KEARNY –
The Kearny Board of Education is refinancing nearly $16 million in old school bonds in hopes of trimming some of its debt payments over the remaining life of the bonds.
The board authorized the action on March 16.
Michael DeVita, the board’s secretary/business administrator, said that Moody’s Investors Service has given the bonds an A1 rating, which, he said, should assure a competitive interest rate on the refinancing. DeVita said the board originally floated two bond issues, one in 2005 for $3,650,000 for repairs to elementary school facades and another in 2007 for $12,725,000 for the high school façade.
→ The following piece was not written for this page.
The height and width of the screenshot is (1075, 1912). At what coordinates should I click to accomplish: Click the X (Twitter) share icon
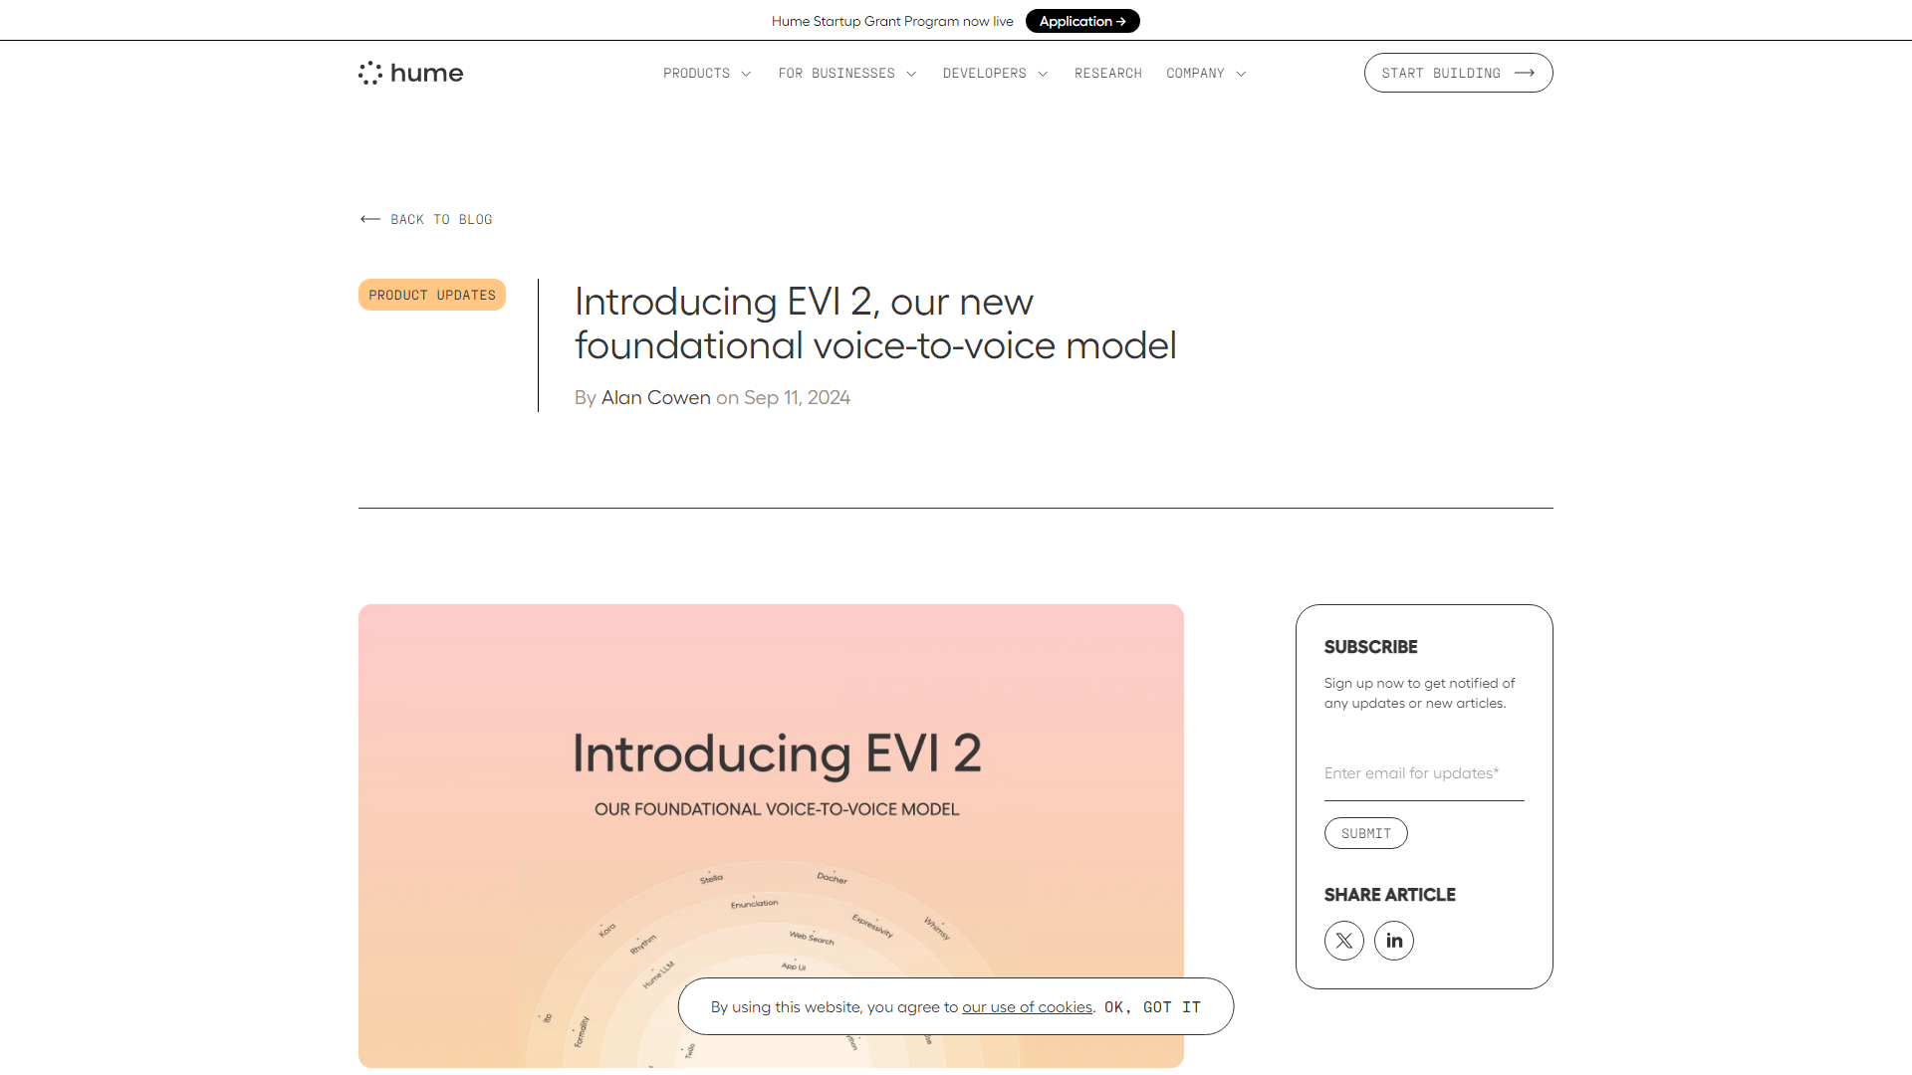tap(1343, 940)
“We pay off a portion of the debt on those bonds each year and we always check the market rates to see if it’s feasible to refinance,” DeVita said. “In past years, the savings projected were not enough to go forward with that.”
But this year, the forecast was brighter, he said.
“Now, our experts – bond counsel Andrea Kahn of McManimon, Scotland & Baumann, financial adviser Diana Geist of NW Financial and auditor Gary Vinci – estimate that through refinancing, we will realize a 5% net savings over the remaining life of the bonds through June 2026,” DeVita said.
That savings, he said, has been projected at about $350,000 on the $8,498,125 of debt still outstanding on the bonds.
Meanwhile, DeVita said the district hopes to bid out a contract for installing new soundproofed windows for Kearny High School and finish that work by this summer.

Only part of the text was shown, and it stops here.